Answer : The equilibrium concentration of NO is, 0.0092 M.
Solution :
First we have to calculate the concentration of NO.
[tex]\text{Concentration of NO}=\frac{\text{Moles of }NO}{\text{Volume of solution}}=\frac{0.3152mol}{2.0L}=0.1576M[/tex]
The given equilibrium reaction is,
[tex]N_2(g)+O_2(g)\rightleftharpoons 2NO(g)[/tex]
Initially conc. 0 0 0.1576
At eqm. (x) (x) (0.1576-2x)
The expression of [tex]K_c[/tex] will be,
[tex]K_c=\frac{[NO]^2}{[N_2][O_2]}[/tex]
[tex]0.0153=\frac{(0.1576-2x)^2}{(x)\times (x)}[/tex]

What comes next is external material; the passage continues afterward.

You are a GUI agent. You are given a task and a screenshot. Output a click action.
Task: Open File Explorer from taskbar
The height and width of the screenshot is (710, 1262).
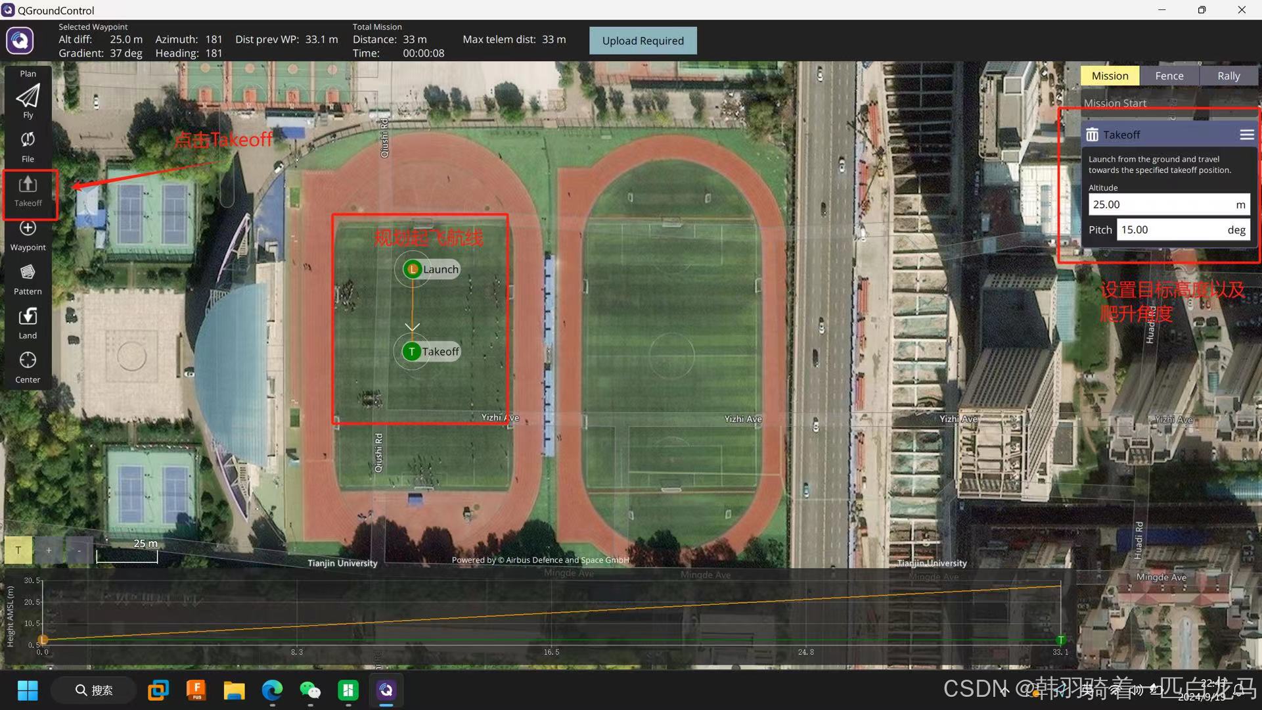pyautogui.click(x=234, y=690)
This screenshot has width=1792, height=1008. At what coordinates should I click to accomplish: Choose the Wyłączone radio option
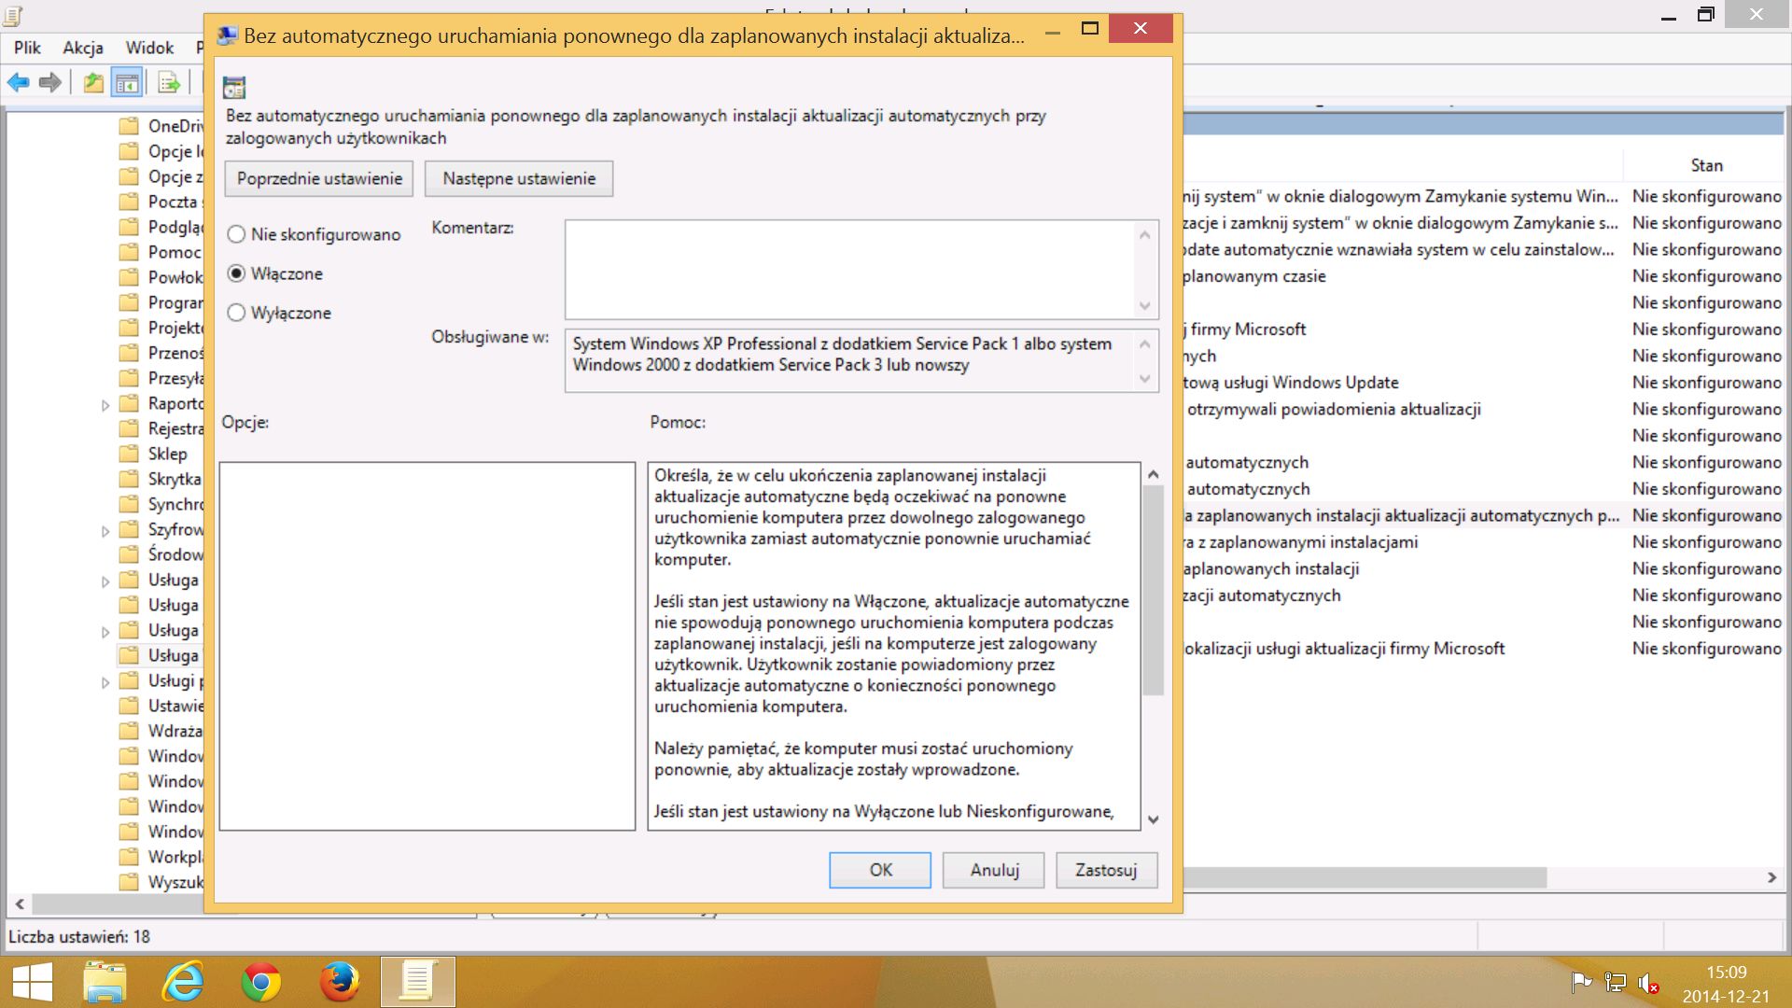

By solving the term, we get:
[tex]x=0.0742,0.0839[/tex]
Neglecting the 0.0839 value of x because it can not be more than initial value.
Thus, the value of 'x' will be, 0.0742 M
Now we have to calculate the equilibrium concentration of NO.
Equilibrium concentration of NO = (0.1576-2x) = [0.1576-2(0.0742)] = 0.0092 M
Therefore, the equilibrium concentration of NO is, 0.0092 M.